:: WORK INSTRUCTION ::
Keeping every word the same, give again only the lines from the one with "Task: Thumbs down" through the end of the data, both included, and leave every picture out.

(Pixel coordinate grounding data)
──────────────────────────────
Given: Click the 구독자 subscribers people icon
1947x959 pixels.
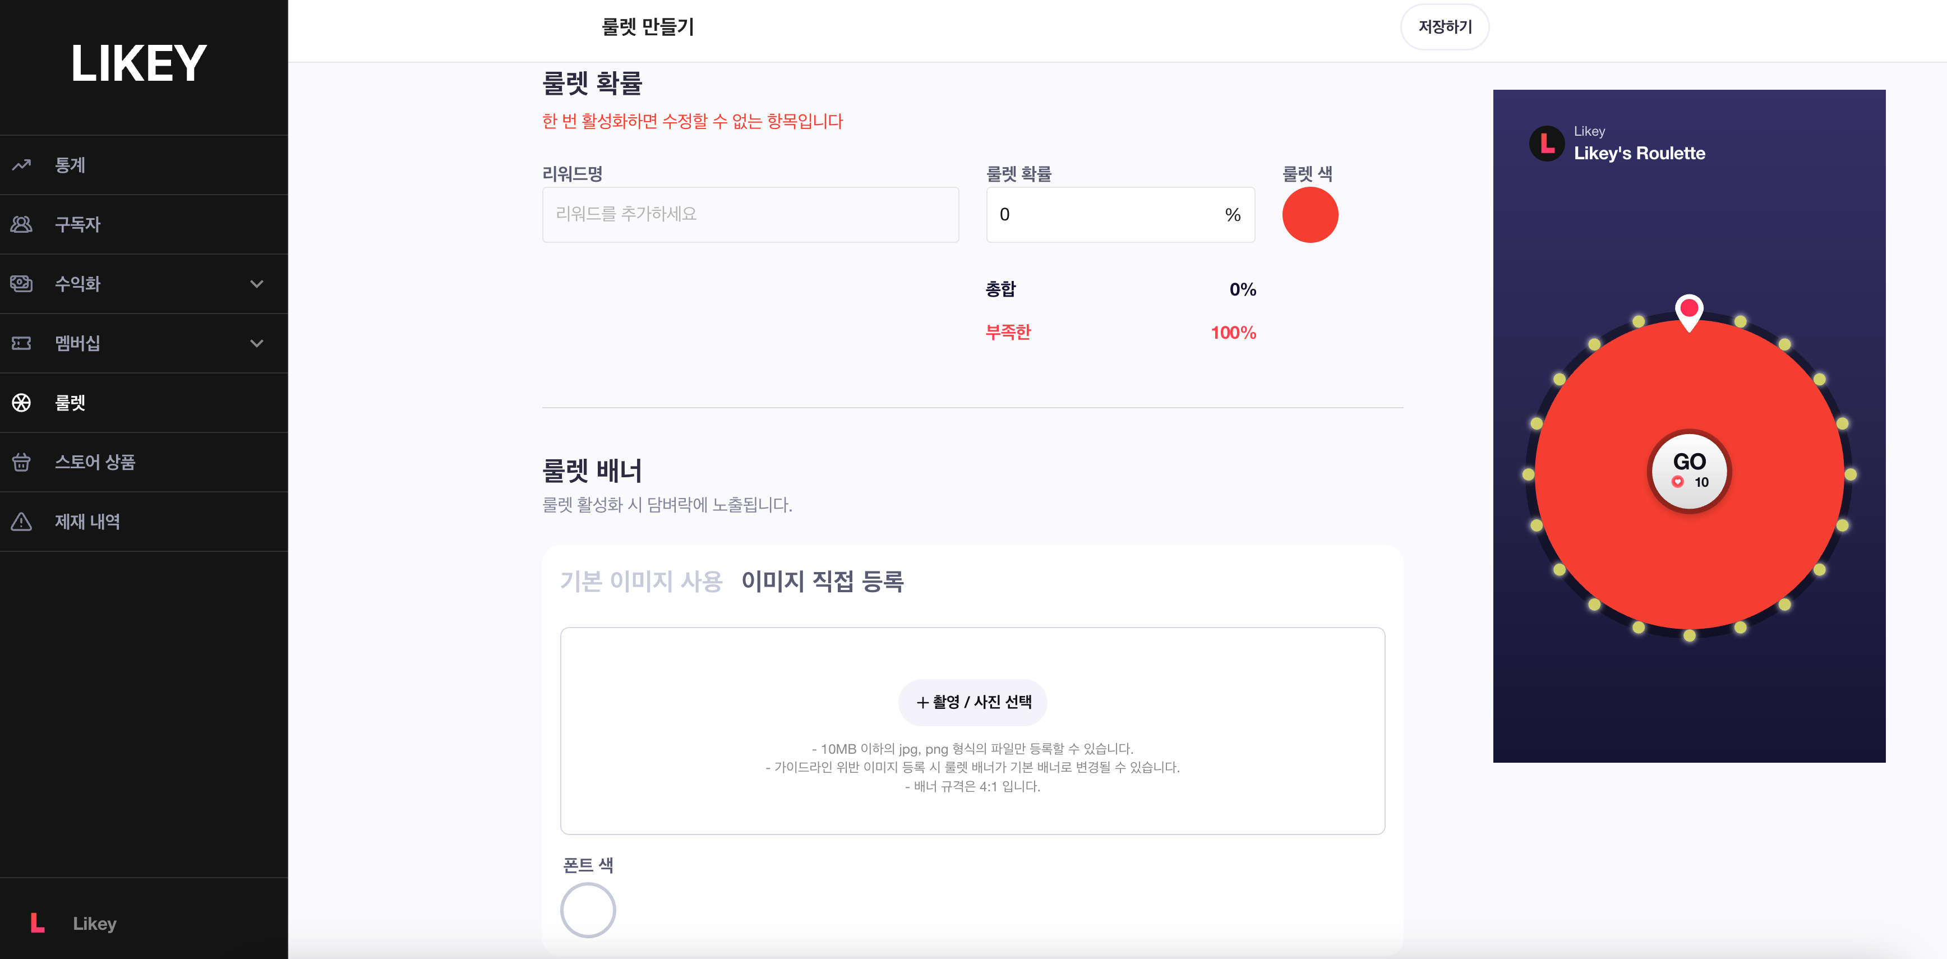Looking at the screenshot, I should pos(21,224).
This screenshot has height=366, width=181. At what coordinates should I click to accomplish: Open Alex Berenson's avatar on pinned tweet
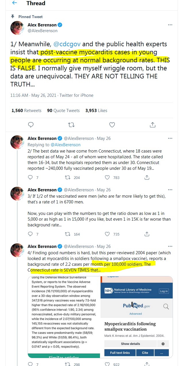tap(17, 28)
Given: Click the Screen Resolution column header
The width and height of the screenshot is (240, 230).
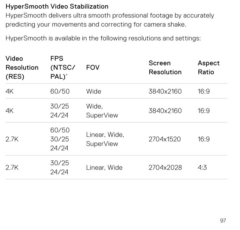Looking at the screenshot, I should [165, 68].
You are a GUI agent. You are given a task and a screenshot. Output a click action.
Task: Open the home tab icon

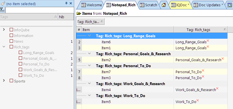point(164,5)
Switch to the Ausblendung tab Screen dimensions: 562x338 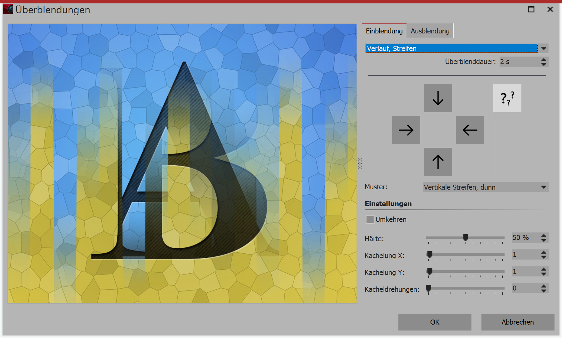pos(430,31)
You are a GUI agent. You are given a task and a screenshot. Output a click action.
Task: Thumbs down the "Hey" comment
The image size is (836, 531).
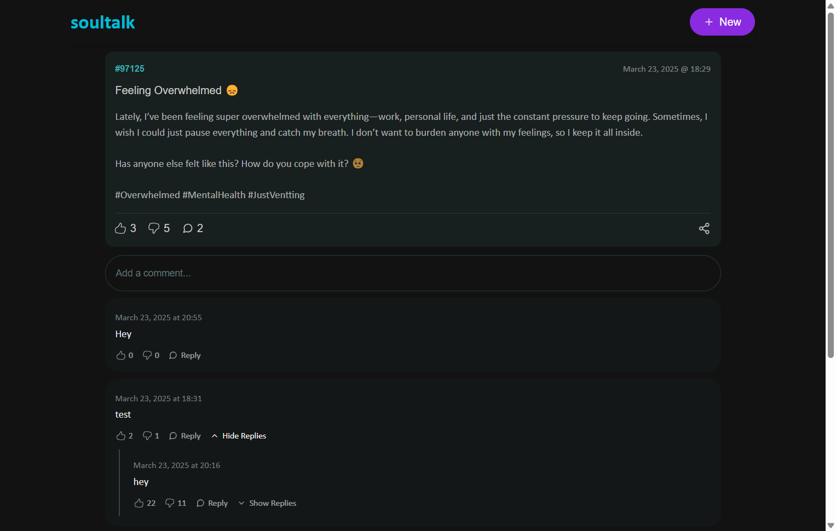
──────────────────────────────
:: COMPLETED EXERCISE ::
Task: Thumbs down the "Hey" comment
The image size is (836, 531).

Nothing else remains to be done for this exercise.